▸ **TRY IT**
Only the lines from the one holding "Task: Pick the rectangle tool in left toolbar" through the end of the records below are to be reproduced exactly, and pictures are to be omitted.

========================================

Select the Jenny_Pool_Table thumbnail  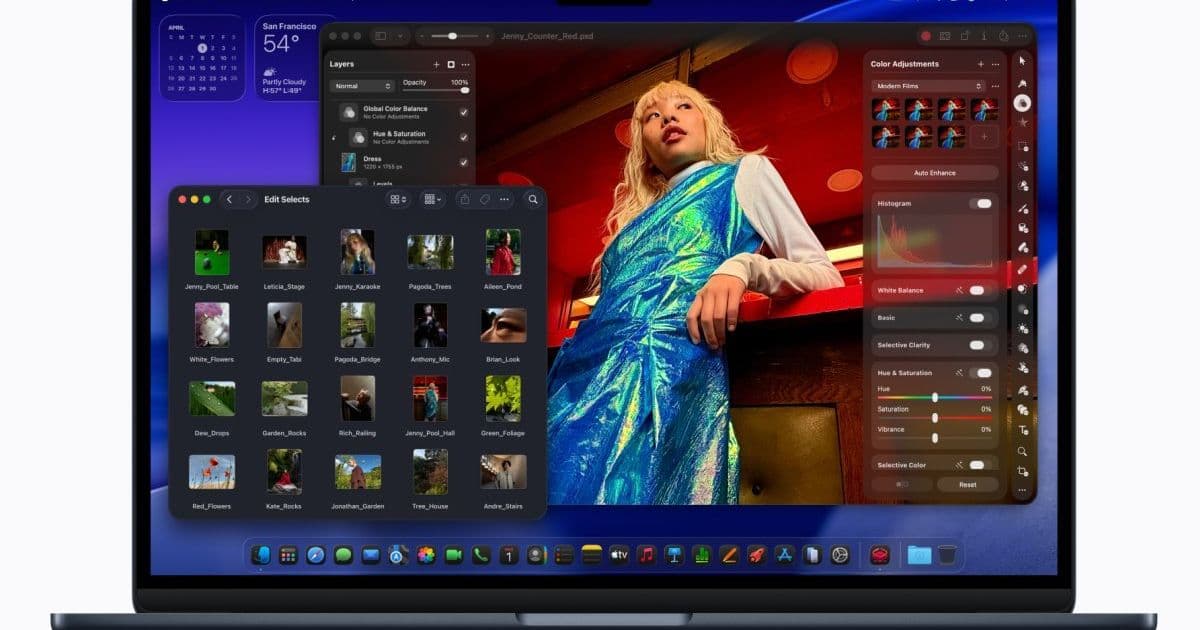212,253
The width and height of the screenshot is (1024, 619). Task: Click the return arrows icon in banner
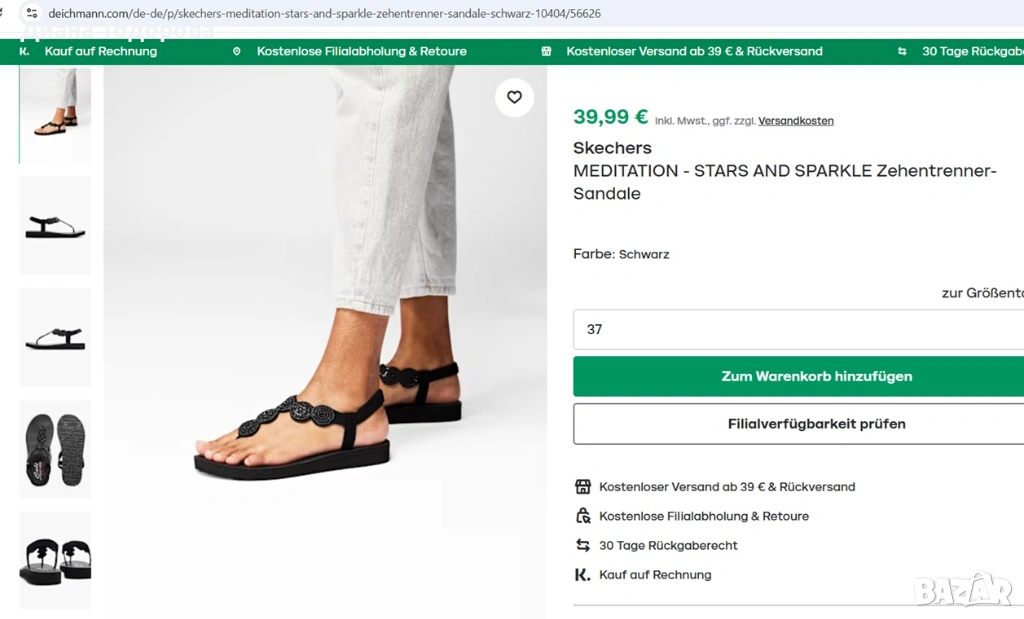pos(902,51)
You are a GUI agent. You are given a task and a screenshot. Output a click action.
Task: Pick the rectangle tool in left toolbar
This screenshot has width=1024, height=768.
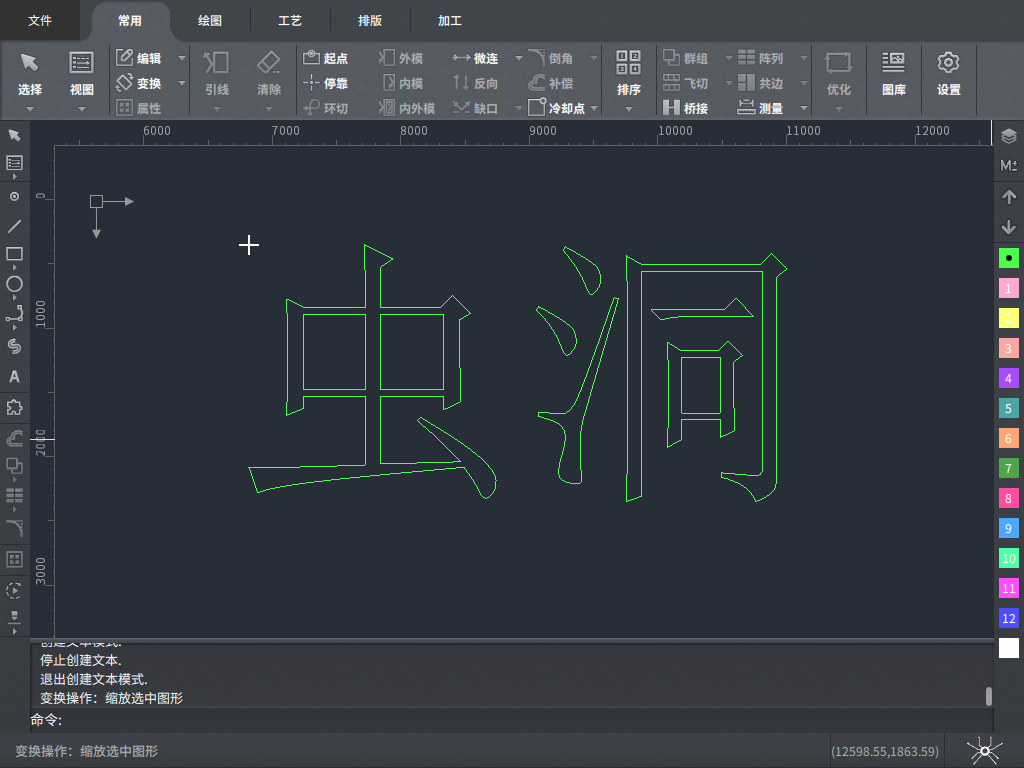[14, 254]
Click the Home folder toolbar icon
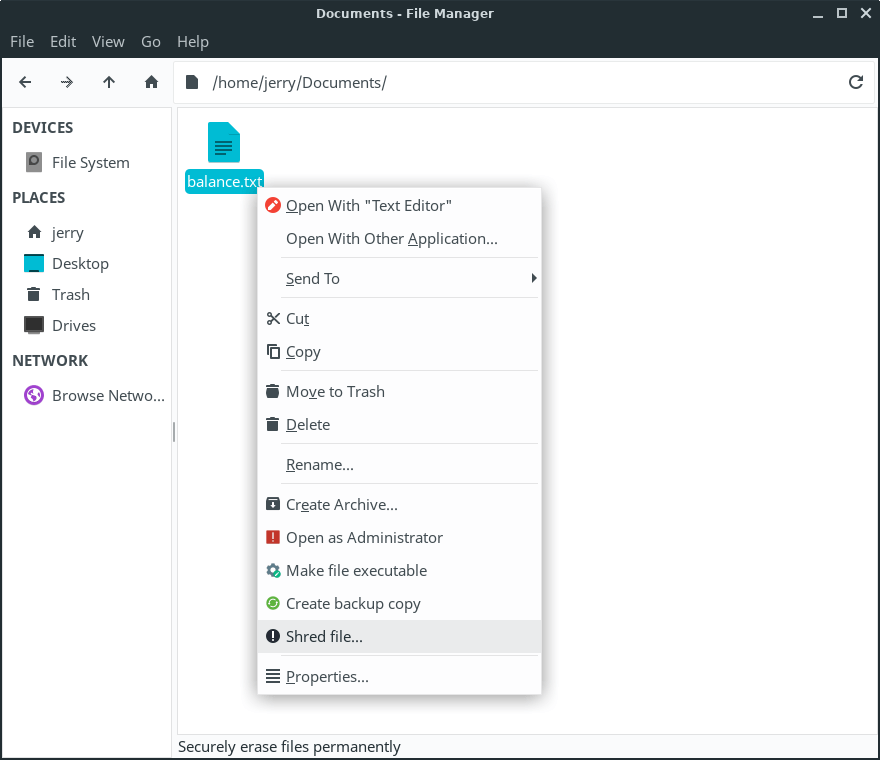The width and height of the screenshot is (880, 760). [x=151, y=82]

========================================

▸ **SOLUTION FOR THIS EXERCISE**
Task: Pick the rectangle tool in left toolbar
This screenshot has width=1024, height=768.
[14, 254]
Click the Home folder toolbar icon
The width and height of the screenshot is (880, 760). [x=151, y=82]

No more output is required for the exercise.